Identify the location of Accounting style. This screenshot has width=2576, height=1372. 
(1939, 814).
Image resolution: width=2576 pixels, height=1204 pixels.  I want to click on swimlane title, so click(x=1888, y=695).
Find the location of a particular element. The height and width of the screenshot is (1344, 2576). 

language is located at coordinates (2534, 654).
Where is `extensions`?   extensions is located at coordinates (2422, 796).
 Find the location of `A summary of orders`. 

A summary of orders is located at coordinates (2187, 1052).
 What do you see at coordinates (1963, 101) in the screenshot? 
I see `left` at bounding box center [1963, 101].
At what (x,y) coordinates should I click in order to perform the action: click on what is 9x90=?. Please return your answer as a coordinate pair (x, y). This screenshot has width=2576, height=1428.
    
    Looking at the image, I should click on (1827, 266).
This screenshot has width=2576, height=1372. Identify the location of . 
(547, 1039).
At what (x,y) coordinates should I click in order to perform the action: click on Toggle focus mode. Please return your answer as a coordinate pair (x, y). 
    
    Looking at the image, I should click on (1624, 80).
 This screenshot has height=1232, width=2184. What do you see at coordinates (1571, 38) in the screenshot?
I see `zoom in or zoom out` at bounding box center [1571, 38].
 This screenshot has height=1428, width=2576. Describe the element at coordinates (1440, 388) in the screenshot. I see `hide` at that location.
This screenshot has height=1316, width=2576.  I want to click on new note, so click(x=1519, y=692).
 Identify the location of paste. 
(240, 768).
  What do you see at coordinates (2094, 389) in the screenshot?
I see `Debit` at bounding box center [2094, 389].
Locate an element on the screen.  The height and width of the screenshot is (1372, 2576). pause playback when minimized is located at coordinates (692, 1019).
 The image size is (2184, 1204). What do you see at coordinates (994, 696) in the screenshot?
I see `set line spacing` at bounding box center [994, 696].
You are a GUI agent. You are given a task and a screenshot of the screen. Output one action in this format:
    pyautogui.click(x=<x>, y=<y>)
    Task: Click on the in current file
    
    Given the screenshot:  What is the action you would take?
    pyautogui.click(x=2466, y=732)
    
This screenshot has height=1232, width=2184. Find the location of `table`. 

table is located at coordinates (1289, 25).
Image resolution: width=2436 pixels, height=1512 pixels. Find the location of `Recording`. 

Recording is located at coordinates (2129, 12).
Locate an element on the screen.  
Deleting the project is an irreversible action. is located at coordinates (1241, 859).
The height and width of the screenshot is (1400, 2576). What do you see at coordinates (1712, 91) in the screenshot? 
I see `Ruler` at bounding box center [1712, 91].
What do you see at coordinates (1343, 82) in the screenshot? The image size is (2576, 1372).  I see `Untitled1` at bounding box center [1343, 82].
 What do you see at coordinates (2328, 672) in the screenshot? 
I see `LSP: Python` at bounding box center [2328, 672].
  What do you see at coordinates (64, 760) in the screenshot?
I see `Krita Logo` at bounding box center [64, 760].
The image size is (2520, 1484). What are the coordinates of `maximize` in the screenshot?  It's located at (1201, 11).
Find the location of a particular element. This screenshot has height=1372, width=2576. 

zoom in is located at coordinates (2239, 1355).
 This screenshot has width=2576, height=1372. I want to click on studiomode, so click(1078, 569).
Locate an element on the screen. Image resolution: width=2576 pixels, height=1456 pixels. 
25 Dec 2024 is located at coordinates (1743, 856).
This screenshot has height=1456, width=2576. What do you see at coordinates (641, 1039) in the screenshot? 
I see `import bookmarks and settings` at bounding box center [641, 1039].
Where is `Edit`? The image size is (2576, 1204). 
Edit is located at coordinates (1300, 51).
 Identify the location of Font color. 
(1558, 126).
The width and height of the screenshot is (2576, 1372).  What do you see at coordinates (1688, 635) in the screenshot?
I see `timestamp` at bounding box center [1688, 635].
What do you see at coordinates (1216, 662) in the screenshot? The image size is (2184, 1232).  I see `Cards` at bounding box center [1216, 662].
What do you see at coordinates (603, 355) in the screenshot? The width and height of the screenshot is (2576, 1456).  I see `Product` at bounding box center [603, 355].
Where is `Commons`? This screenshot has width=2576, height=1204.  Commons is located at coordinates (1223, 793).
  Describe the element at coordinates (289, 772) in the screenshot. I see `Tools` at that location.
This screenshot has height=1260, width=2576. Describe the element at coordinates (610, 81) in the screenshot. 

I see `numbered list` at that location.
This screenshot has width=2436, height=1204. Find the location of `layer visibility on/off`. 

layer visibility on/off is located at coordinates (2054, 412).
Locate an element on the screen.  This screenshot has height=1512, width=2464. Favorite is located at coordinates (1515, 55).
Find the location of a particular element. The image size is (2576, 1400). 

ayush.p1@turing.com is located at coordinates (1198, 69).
########
TASK DIRECTIONS:
Please copy all of the items above, word for word.

REPLY:
Identify the location of Accounting style. This screenshot has width=2576, height=1372. 
(1939, 814).
Image resolution: width=2576 pixels, height=1204 pixels.  I want to click on swimlane title, so click(x=1888, y=695).
Find the location of a particular element. The height and width of the screenshot is (1344, 2576). 

language is located at coordinates (2534, 654).
Where is `extensions`?   extensions is located at coordinates (2422, 796).
 Find the location of `A summary of orders`. 

A summary of orders is located at coordinates (2187, 1052).
 What do you see at coordinates (1963, 101) in the screenshot? 
I see `left` at bounding box center [1963, 101].
At what (x,y) coordinates should I click in order to perform the action: click on what is 9x90=?. Please return your answer as a coordinate pair (x, y). This screenshot has width=2576, height=1428.
    
    Looking at the image, I should click on (1827, 266).
This screenshot has width=2576, height=1372. Identify the location of . 
(547, 1039).
At what (x,y) coordinates should I click in order to perform the action: click on Toggle focus mode. Please return your answer as a coordinate pair (x, y). 
    
    Looking at the image, I should click on (1624, 80).
 This screenshot has height=1232, width=2184. What do you see at coordinates (1571, 38) in the screenshot?
I see `zoom in or zoom out` at bounding box center [1571, 38].
 This screenshot has height=1428, width=2576. Describe the element at coordinates (1440, 388) in the screenshot. I see `hide` at that location.
This screenshot has height=1316, width=2576.  I want to click on new note, so click(x=1519, y=692).
 Identify the location of paste. 
(240, 768).
  What do you see at coordinates (2094, 389) in the screenshot?
I see `Debit` at bounding box center [2094, 389].
Locate an element on the screen.  The height and width of the screenshot is (1372, 2576). pause playback when minimized is located at coordinates (692, 1019).
 The image size is (2184, 1204). What do you see at coordinates (994, 696) in the screenshot?
I see `set line spacing` at bounding box center [994, 696].
You are a GUI agent. You are given a task and a screenshot of the screen. Output one action in this format:
    pyautogui.click(x=<x>, y=<y>)
    Task: Click on the in current file
    
    Given the screenshot:  What is the action you would take?
    pyautogui.click(x=2466, y=732)
    
This screenshot has height=1232, width=2184. Find the location of `table`. 

table is located at coordinates (1289, 25).
Image resolution: width=2436 pixels, height=1512 pixels. Find the location of `Recording`. 

Recording is located at coordinates (2129, 12).
Locate an element on the screen.  
Deleting the project is an irreversible action. is located at coordinates (1241, 859).
The height and width of the screenshot is (1400, 2576). What do you see at coordinates (1712, 91) in the screenshot? 
I see `Ruler` at bounding box center [1712, 91].
What do you see at coordinates (1343, 82) in the screenshot? The image size is (2576, 1372).  I see `Untitled1` at bounding box center [1343, 82].
 What do you see at coordinates (2328, 672) in the screenshot? 
I see `LSP: Python` at bounding box center [2328, 672].
  What do you see at coordinates (64, 760) in the screenshot?
I see `Krita Logo` at bounding box center [64, 760].
The image size is (2520, 1484). What are the coordinates of `maximize` in the screenshot?  It's located at (1201, 11).
Find the location of a particular element. This screenshot has height=1372, width=2576. 

zoom in is located at coordinates (2239, 1355).
 This screenshot has width=2576, height=1372. I want to click on studiomode, so click(1078, 569).
Locate an element on the screen. Image resolution: width=2576 pixels, height=1456 pixels. 
25 Dec 2024 is located at coordinates (1743, 856).
This screenshot has height=1456, width=2576. What do you see at coordinates (641, 1039) in the screenshot? 
I see `import bookmarks and settings` at bounding box center [641, 1039].
Where is `Edit`? The image size is (2576, 1204). 
Edit is located at coordinates (1300, 51).
 Identify the location of Font color. 
(1558, 126).
The width and height of the screenshot is (2576, 1372).  What do you see at coordinates (1688, 635) in the screenshot?
I see `timestamp` at bounding box center [1688, 635].
What do you see at coordinates (1216, 662) in the screenshot? The image size is (2184, 1232).  I see `Cards` at bounding box center [1216, 662].
What do you see at coordinates (603, 355) in the screenshot? The width and height of the screenshot is (2576, 1456).  I see `Product` at bounding box center [603, 355].
Where is `Commons`? This screenshot has width=2576, height=1204.  Commons is located at coordinates (1223, 793).
  Describe the element at coordinates (289, 772) in the screenshot. I see `Tools` at that location.
This screenshot has height=1260, width=2576. Describe the element at coordinates (610, 81) in the screenshot. 

I see `numbered list` at that location.
This screenshot has width=2436, height=1204. Find the location of `layer visibility on/off`. 

layer visibility on/off is located at coordinates (2054, 412).
Locate an element on the screen.  This screenshot has height=1512, width=2464. Favorite is located at coordinates (1515, 55).
Find the location of a particular element. The image size is (2576, 1400). 

ayush.p1@turing.com is located at coordinates (1198, 69).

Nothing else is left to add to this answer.